Diagnosis begins with a careful history and physical examination by your doctor. X-rays will allow your doctor to measure several important angles made by the bones of the feet to help determine the appropriate treatment.
Treatment of a bunion nearly always starts with adapting the shoes to fit the feet; converting from a pointed-toe shoe to a shoe with a wider toe box can arrest the progression of the deformity. Bunion pads may reduce pressure and rubbing from the shoe. These are also numerous devices, such as toe spacers, that attempt to splint the big toe and reverse the deforming forces.
If all conservative measures fail to control the symptoms, then surgery may be suggested. There are well over 100 surgical procedures described to treat hallux valgus. The basic considerations are removing the bunion, realigning the bones that make up the big toe, and balancing the forces so the deformity does not return.
Hallux rigidus is a degenerative-type arthritis condition that affects the large joint at the base of the great toe. Degenerative arthritis is a condition that results from wear and tear on the joint surface over time.
Like any other joint in the body, the joint at the base of the great toe is covered with articular cartilage, a very slick, shiny covering on the end of the bone. If this material is injured, it begins a slow process of “wearing out” or degeneration. This can result in a wearing away of the articular surface, until raw bone rubs against raw bone.
The degeneration causes two problems: pain and a loss of motion in the joint. Without the ability of the joint to move enough to allow the foot to roll through while walking, the gait is painful and difficult.
Diagnosis is usually apparent on examination but x-rays are usually required to determine the extent of the degeneration and the bone spur formation.
Treatment begins with anti-inflammatory medication to control the inflammation of the degenerative arthritis. Special shoes that reduce the amount of bend in the toe during walking will also help the symptoms initially.
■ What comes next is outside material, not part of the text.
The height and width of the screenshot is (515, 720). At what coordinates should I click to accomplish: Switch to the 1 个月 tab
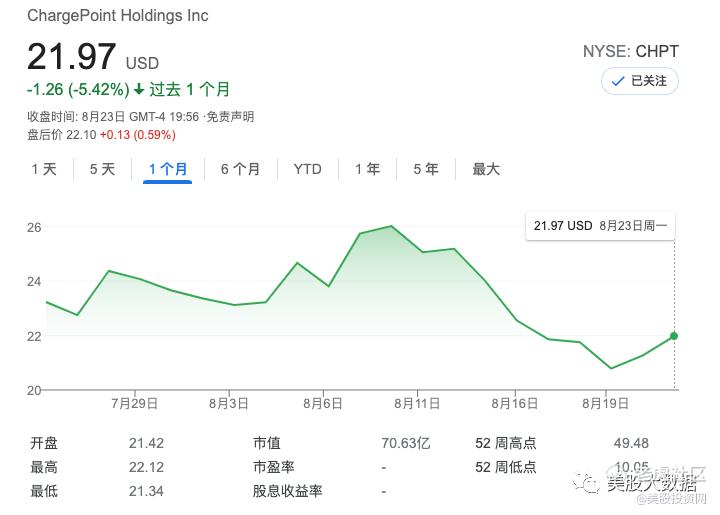167,169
A rocker-type sole allows the shoe to take some of the bending force, and may be combined with a metal brace in the sole to limit the flexibility of the sole of the shoe and reduce the motion needed in the MTP joint. Injection of cortisone into the joint may temporarily relieve symptoms. If all else fails, surgery may be suggested.
A bunionette is similar to a bunion but on the outside edge or lateral side of the foot. It is sometimes referred to as a “tailor’s bunion” due to the fact that tailors once sat cross-legged all day with the outside of their feet rubbing on the ground. This produced a pressure area and callus at the base of the fifth toe.
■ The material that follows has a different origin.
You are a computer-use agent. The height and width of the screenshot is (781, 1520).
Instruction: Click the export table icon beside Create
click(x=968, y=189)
A bunionette is most likely caused by an abnormal prominence over the fifth metatarsal head rubbing on shoes that are too narrow. As they grow older, some people have a widening of the foot until it spreads or “splays”, causing a bunion on one side of the foot and a bunionette on the other if the patient continues to wear shoes that are too narrow. The constant pressure produces a callus and a thickening of the bursa over the area, leading to a painful knob on the outside of the foot.
The symptoms of a bunionette include pain and difficulty buying shoes that will accommodate the deformity. The swelling in the area causes a visible bump that some people find unsightly.
The diagnosis of a bunionette is usually obvious on physical examination. X-rays may help to determine whether the joint has arthritis or if there is an abnormal growth from the metatarsal bone.
Treatment is very similar to that of a bunion deformity. Anti-inflammatory medications can be helpful in the early stages. Shoes that have a wider toe box and a lower heel often resolve the problem after a few weeks. Small pads or the generous use of lamb’s wool to pad the deformity can decrease the irritation. If all else fails, your surgeon may recommend surgery to remove the bump along the bone and tighten the soft-tissue structures to straighten the 5th toe. Although initially very successful, if you return to tight shoes the deformity frequently returns.